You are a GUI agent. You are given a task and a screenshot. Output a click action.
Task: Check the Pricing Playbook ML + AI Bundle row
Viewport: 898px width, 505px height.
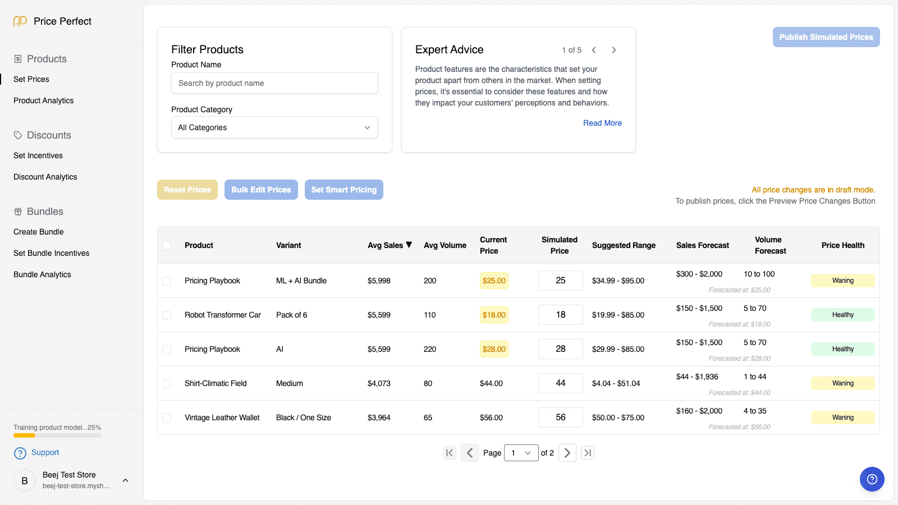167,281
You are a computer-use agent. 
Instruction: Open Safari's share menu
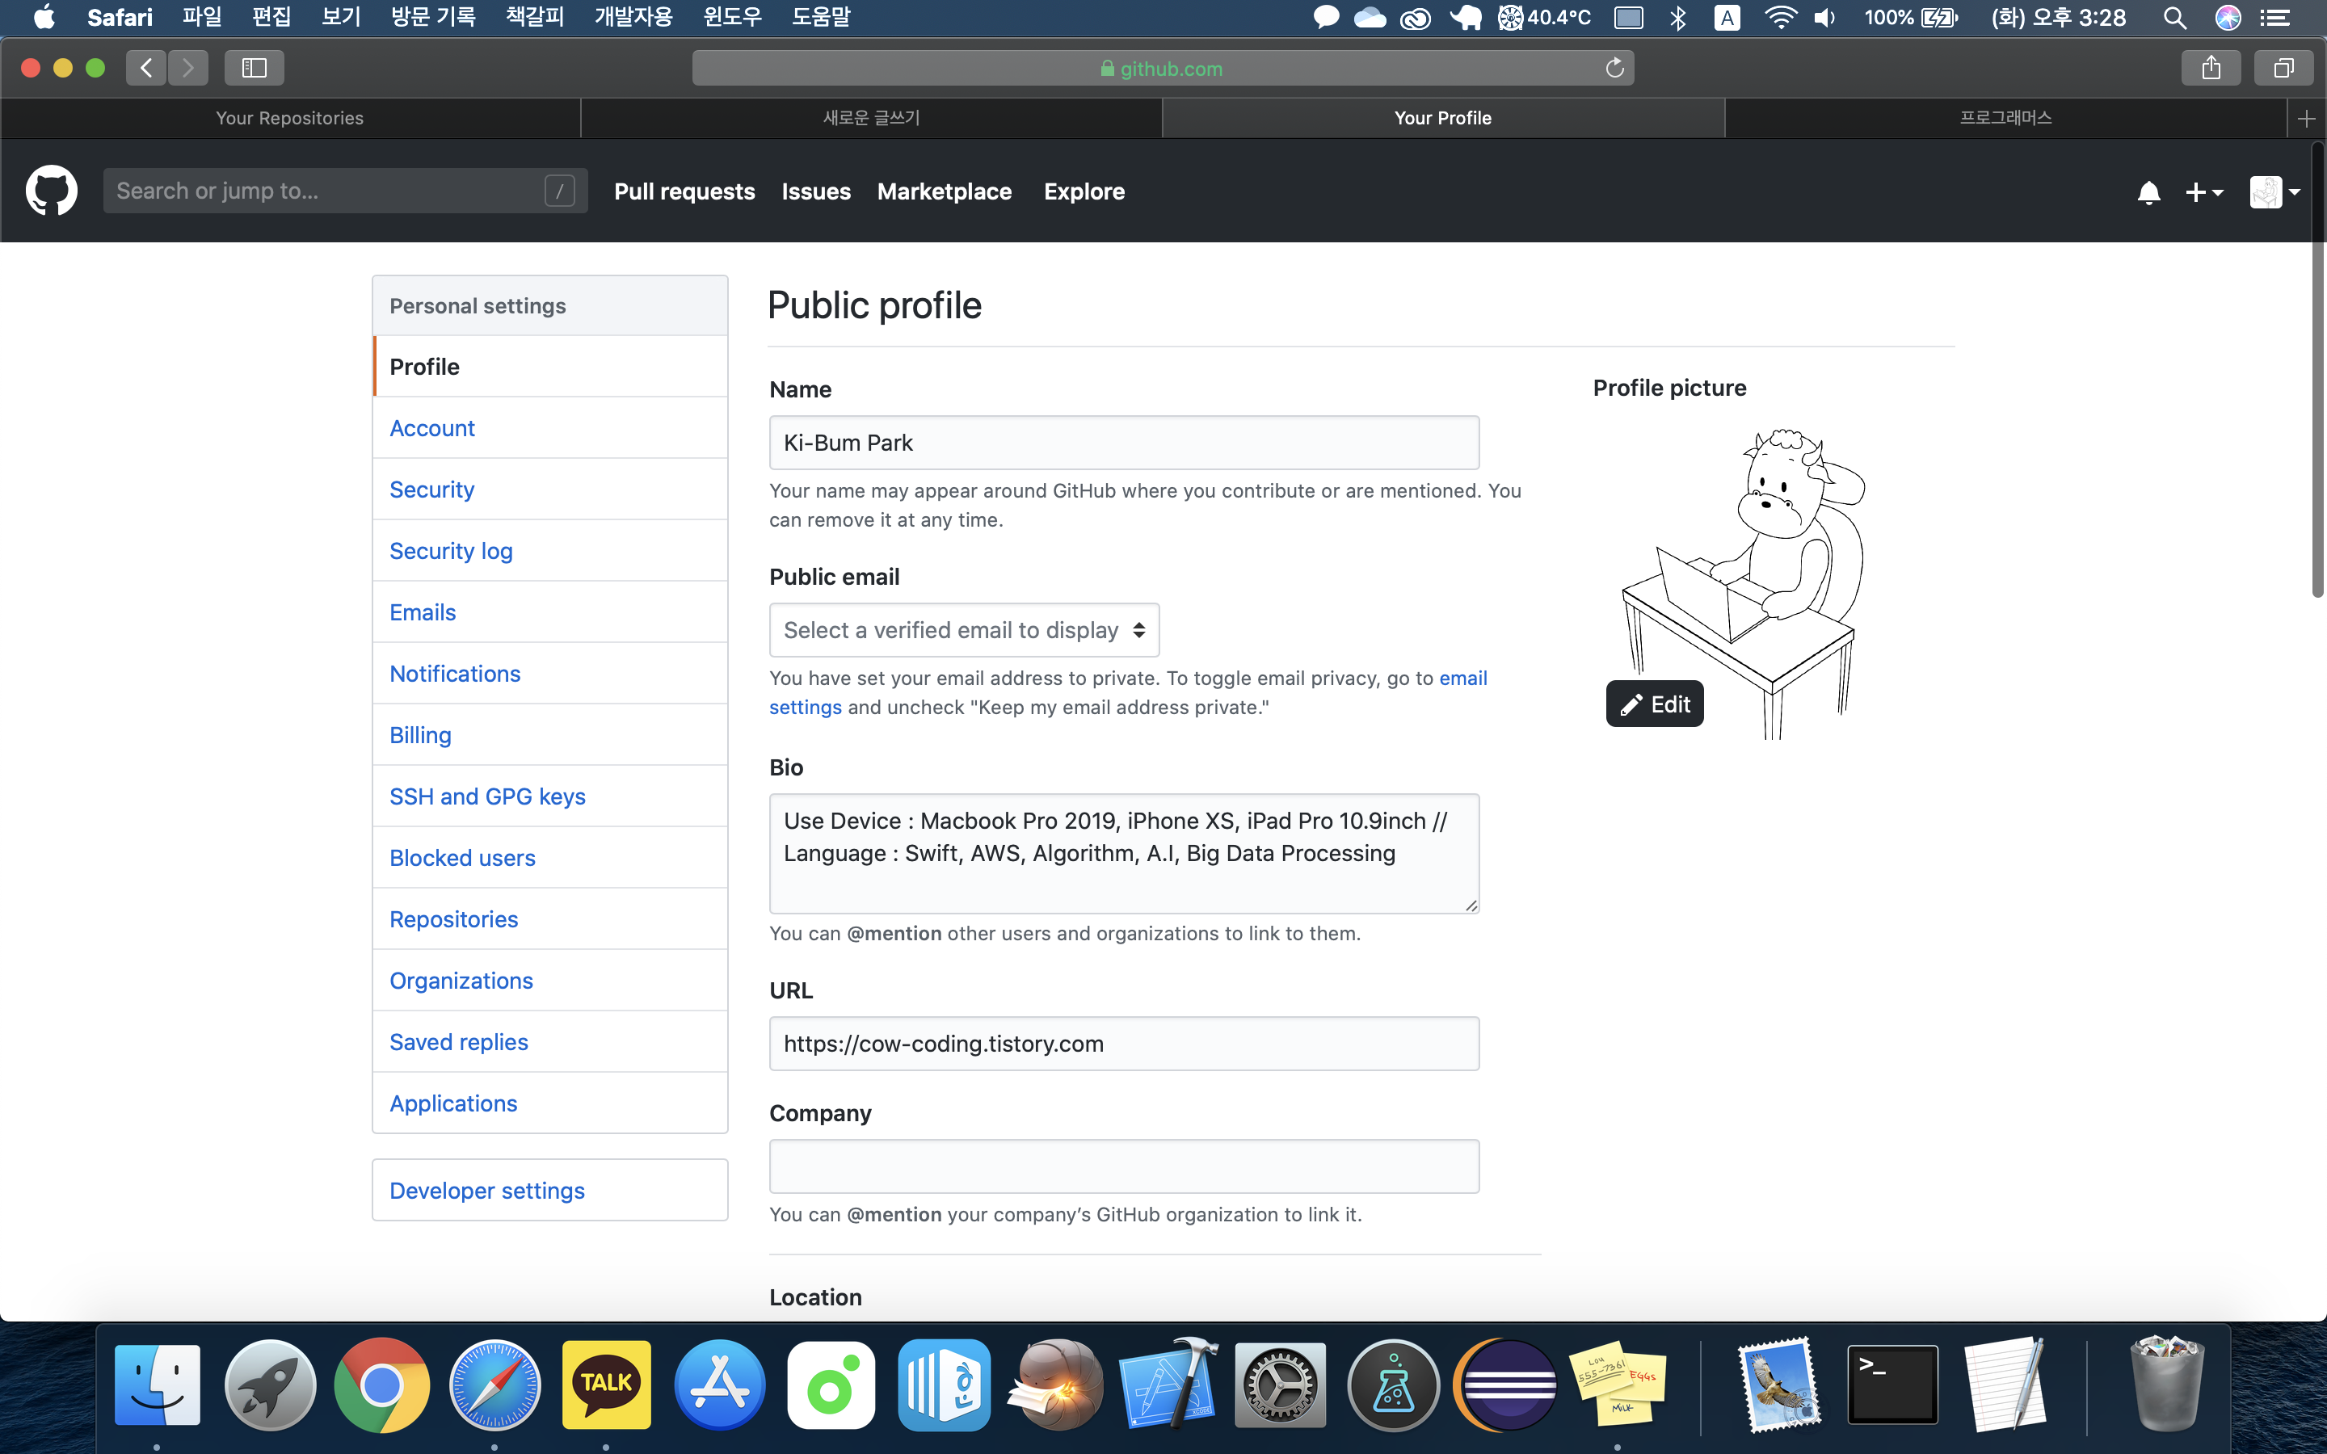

+++++

**What needs to be done:** The lines from the one containing "You are a computer-use agent." through the end of the data above are to be copied exactly, both ends included, and pictures are to be omitted.

**Response box:**
You are a computer-use agent. 
Instruction: Open Safari's share menu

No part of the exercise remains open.